No doubt, we humans have affected great changes on the planet. Just a few centuries ago, life was very different. People had to grow, hunt and barter for food. They also had to carry water. They had to cut wood to heat their homes that they had to build. Today, we buy food at the grocery store, buy houses with money from working jobs, and we have electricity, water/sewer, and here in the Midwest, natural gas piped in to heat our homes.
When I hike the Minnesota Valley National Wildlife Refuge lands, I see that there are high-voltage lines spanning the area above, gas lines beneath the ground, and there is a huge power-plant at Black Dog. Black Dog was the name of an American Indian chief who once lived at the site, but now the name applies to the power-plant, the lake and the road between the two.
The power-plant allows for the production of electricity that is diverted and wired directly into our homes. This allows for a variety of lights and appliances that were not available in the past few centuries. This plant burns huge quantities of coal, which produces emissions. The resulting heat also causes heat-pollution to Black Dog Lake, as the plant uses the waters to cool its systems. As a result, certain fish, plants and animals cannot live in the waters, while others congregate there in the winter because it never entirely freezes over.
This, perhaps, demonstrates that people do have a major impact on the environment, usually disadvantageous to everyone, except for the comfort level of human beings. One can use the analogy of bacteria in a Petri-dish, polluting their environment until they die in their own waste. This could be humanity’s fate at some point in the future.

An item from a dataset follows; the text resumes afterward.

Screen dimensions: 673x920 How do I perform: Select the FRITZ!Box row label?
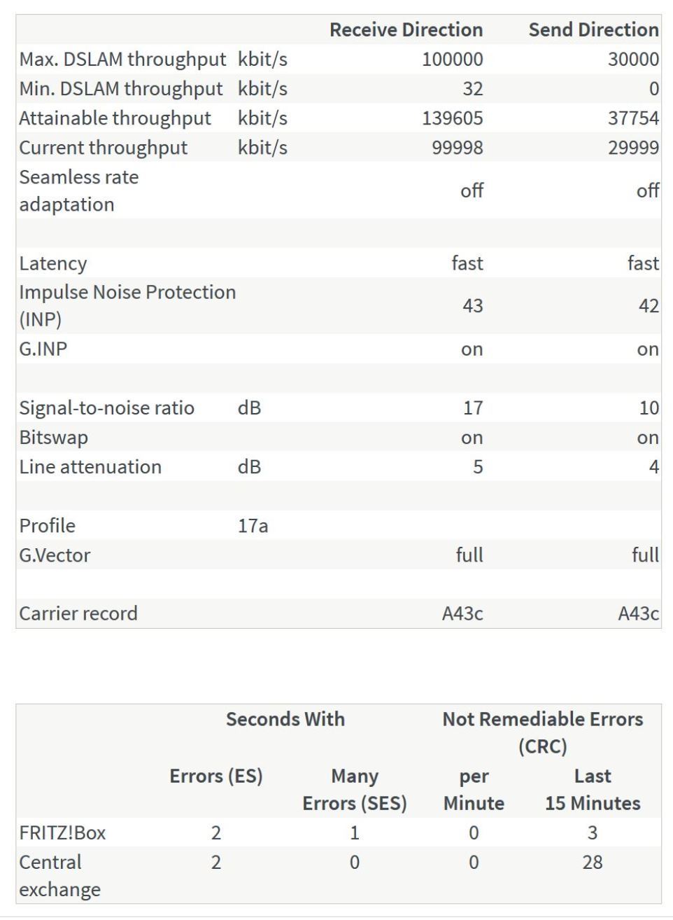point(62,833)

One thing we do know is that we have made changes in the world, and in the Minnesota River Valley, where the Black Dog power-plant is located. Still, the natural environment, the plants and the animals, hold on and some even thrive. Of course, we should remember that bears, wolves, cougars, elk and bison once roamed these areas, and they are for the most part, long gone. That said, there are still deer, coyotes, raccoons, lots of birds and wildflowers still in abundance.
Our national emblem, the Bald Eagle, made a remarkable comeback after efforts were enacted to save this unique species of raptor from extinction. Unfortunately, other, less charismatic species do not enjoy the same level of public support. Their fates are more perilous.
So in the end, as we consider global warming, are humans affecting serious and harmful changes on the world that will cause catastrophic events? Or, could it be that we are merely fooling ourselves, as a greater and grander series of natural forces follow their own patterns that have occurred over billions of years while humans were still evolving into the egomaniacs that we have become?